Le retour à Théligny est dans l'ordre des choses, dans la nature de ce pouvoir que nous constituons désormais avec l'extrême gauche. Je m'en affligerais mais je ne m'y opposerais pas. On ne peut pas lutter contre le sens du vent. Au contraire, il y aurait une forme de pédagogie à montrer clairement où nous mènent les choix que nous avons fait dans la douleur en 2008 : le retour à l'ordre ancien. L'endroit du pouvoir, c'est son envers, c'est sa vérité.


Bonne soirée.

6 Comments:

  • Le cercle Jean-Jaures,
    ce n'est pas ce qui a aidé la gauche à reconquérir la ville dans les années 70
    apres plus de 10a d'udr au pouvoir ?

    En 2014,
    la ville aura connu
    12a de gauche,
    25a de droite,
    depuis la victoire de Le Meur en 1977,
    et sur les 50 années précédentes,
    les 2 seules mandats de Le Meur.

    Heureusement que les statistiques ne veulent rien dire.

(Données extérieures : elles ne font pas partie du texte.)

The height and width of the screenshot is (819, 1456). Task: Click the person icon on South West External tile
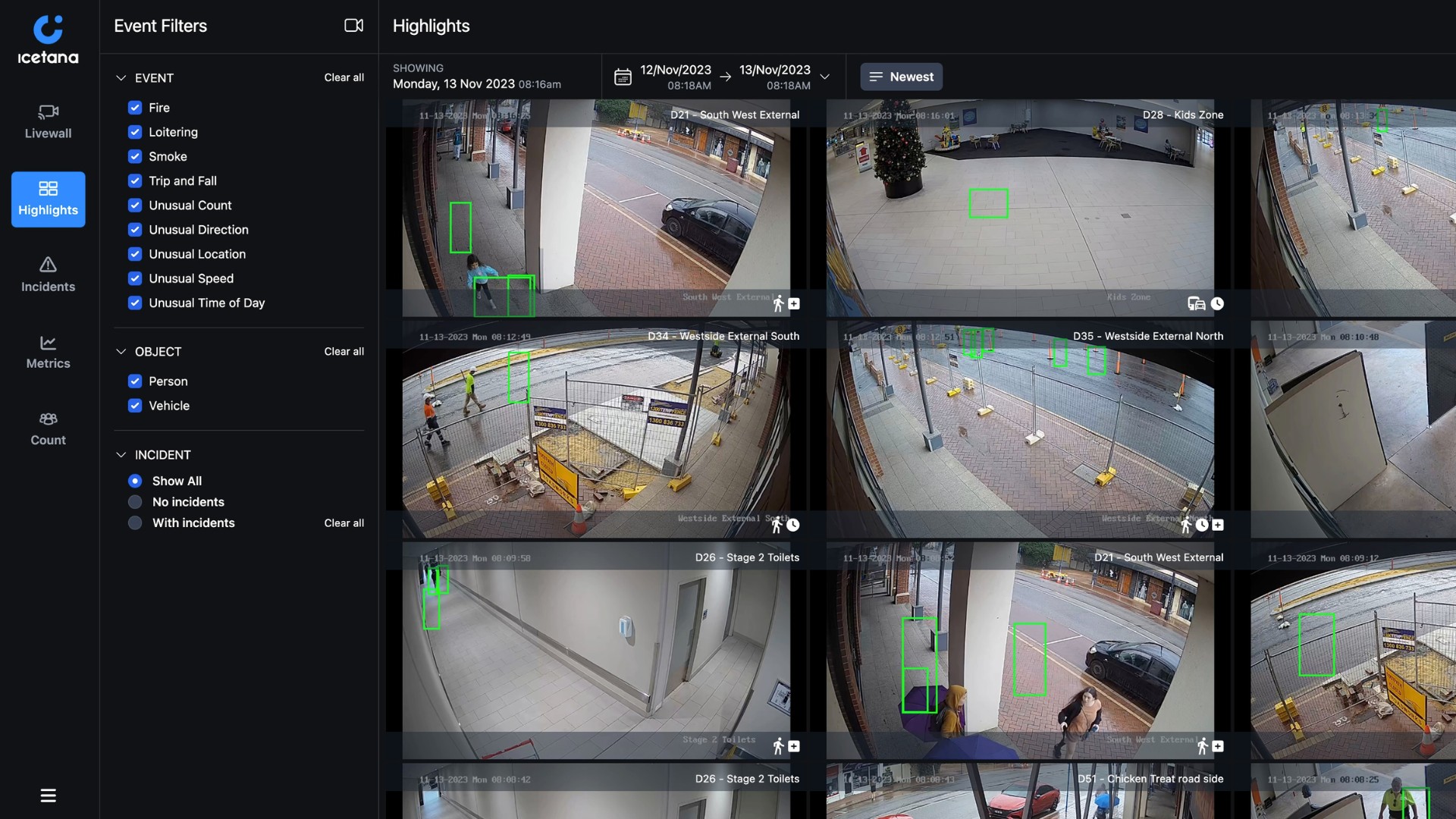point(778,303)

    By Blogger grandourscharmant, at 12:46 AM  

  • Les statistiques ne veulent en effet rien dire. Vous parlez d'un temps "que les moins de 20 ans ne peuvent pas connaître". On ne fabrique pas l'avenir avec le passé. Mais que la droite locale veuille noyer la gauche dans son passé, je comprends la stratégie, elle s'étale au grand jour au conseil municipal.

    By Blogger Emmanuel Mousset, at 8:51 AM  

  • Et avec quoi fabrique-t-on l'avenir ?
    Avec des symboles de réussite ou avec des symboles d'échecs ?

    Honnêtement, je ne vous comprends pas,
    si encore vous aviez d'autres options.

    Qu'auriez vous préféré que la section locale investisse l'ancienne banque de france ?

    By Blogger grandourscharmant, at 10:19 AM  

  • Sinon pour certains,
    les enseignants chercheurs par exemple,
    l'endroit du pouvoir,
    c'est la rue.
    D'après le rapport de la mission scientifique, technique et pédagogique du ministère de l’Education nationale,
    bien qu'ils soient prompt à faire la grêve,
    24% d'entre eux n'appartiennent à aucune équipe de recherche
    et 14 000 n'ont rien publié depuis 2003 consacrant le temps réservé à la recherche à des activités privées,
    voir à une autre activité professionnelle.

    By Blogger grandourscharmant, at 6:15 PM  

  • Rue de la Comédie, voilà qui met en appétit, et que sont ces rois aujourd'hui qui tirent des éléphants roses ?

    By Anonymous Anonyme, at 6:25 PM  

  • Si vous voyez des éléphants roses, c'est que vous avez fumé du cannabis. Je vous rappelle que c'est interdit par la loi.